June 12, 2015
Students celebrate a Badger football score at Camp Randall. Photo by Lauren Watkins
“It is pretty ridiculous for the [UW] Athletic Department to offer discounted season packages to students [who have] no intention of going. It raises the price for students that could not get season tickets or may only want to go to one game.”
In just a couple of days, thousands of University of Wisconsin-Madison students will wake up early to go online and buy tickets for the upcoming Badger football season.
But not all of them will be going to the games.
Some will instead sell their tickets and pocket the cash.
And for those using social media and other online sites, selling their specially-designated student tickets for football, basketball and hockey couldn’t be easier.
Given these tickets are such a hot commodity, it’s a seller’s market and many budding capitalists take full advantage of that fact.
It’s not uncommon in the days following the release of these season tickets to see sets of them being resold on Facebook exchange pages, Craigslist or other well-known ticket exchange sites such as StubHub! for $200-$400.

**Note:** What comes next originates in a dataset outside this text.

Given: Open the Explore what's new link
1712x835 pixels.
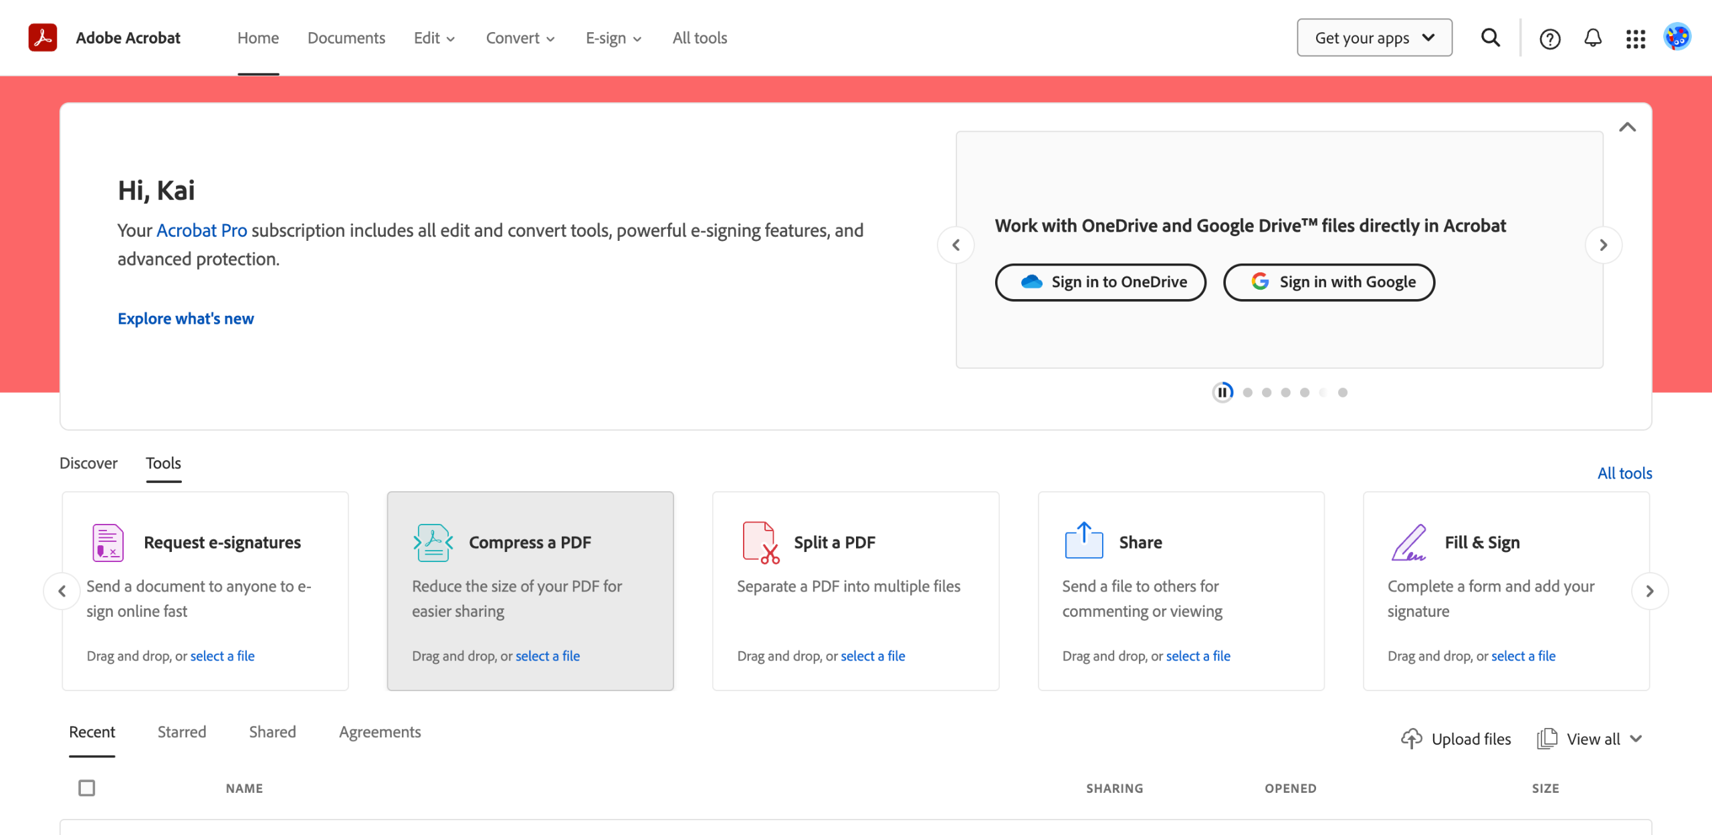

That’s a considerable markup considering those who were lucky enough to snag a set of football season tickets at release paid just $180 last season, including any taxes, fees, or charges.
And students don’t even need to sell entire sets of tickets to still turn a substantial profit.
One student, who asked that his name not be used, made a fair amount from re-selling his tickets last year.
“I made $43 on the Western Illinois game last year, but for the 2013 Penn State football game (during Thanksgiving break), I bought and sold about 10 tickets and turned a $120 profit,” he said. “It was almost too easy.”
“People were dumping their tickets for $10-$15 and other people were looking for tickets for friends coming into town,” he continued. “[So,] I would offer to sell [each ticket for] $25-$30 and they would accept because that was a good deal relative to the going rate for the other games,” which was upwards of $50 or more per ticket.
Other students feel those reselling tickets solely for profit don’t deserve to have the tickets in the first place.
Nick Stefani, whose girlfriend started the UW Badger Student Ticket Exchange Facebook page, which has almost 12,000 members, is frustrated by students who are only in it for profit, rather than the love of the game.
“It is pretty ridiculous for the [UW] Athletic Department to offer discounted season packages to students [who have] no intention of going. It raises the price for students that could not get season tickets or may only want to go to one game,” he said.
Many students question the legality of these sales, arguing that what these students are doing is illegal, not to mention immoral.
Wisconsin State Statute as well as the University of Wisconsin System rules both state that it is illegal to sell tickets for more than the printed ticket price.
That makes it a pretty open-and-shut case for those who scalp general admission, non-student tickets as they have a price printed on them.
Student tickets, however, do not have a price printed on the ticket, which can lead some to think there’s a gray area of legality for secondhand sales.
But that’s not the case. “The bottom line is that the scalping of tickets is illegal,” said UW Police Dept. Public Information Officer Marc Lovicott.
This applies to both student and non-student tickets, he continued, adding that those who sell tickets can be cited not only for scalping but also for selling or peddling without a permit.
Lovicott also noted that while there is no price explicitly labeled on student tickets, the department uses the $42 “face value” of football tickets found by dividing what students pay the university for their tickets by the number of games as the standard to determine if the tickets are being scalped for profit.
That said, campus police aren’t out to get students.
“We’re more concerned with the ticket brokers — the guys who are out there trying to make a living selling these tickets,” he said. “We’re less concerned about a student who sells their ticket because they cannot go to a game.”
UW Police issued only three citations last year for scalping and five the year before.
Aside from the fine from police, students who get caught selling their tickets face “revocation of their tickets as well as the revocation of their privilege to purchase season tickets from the university,” said Director of Athletic Communications Brian Lucas.
The resale of these tickets has been met with both acceptance and resistance by UW students.
Many students feel that those who resell tickets are ripping off the buyers.
“I understand why students don't like it, but at the same time the buyers create the market,” said the student who asked to remain anonymous. “I wouldn't be able to sell Western Illinois [tickets] for $80 [each], if people didn't freak out about not getting season football tickets and then spend whatever on the secondary market to get in.”
Another student, Brad, who asked that his last name not be used, thinks that scalping in general can be beneficial to the sport. “Scalping in general can be a great thing,” he said. “I've brought 20-plus friends to football and basketball games. [It’s a] great way to spread the love of the game. And [it] allows people who couldn't or didn't buy season tickets to go.”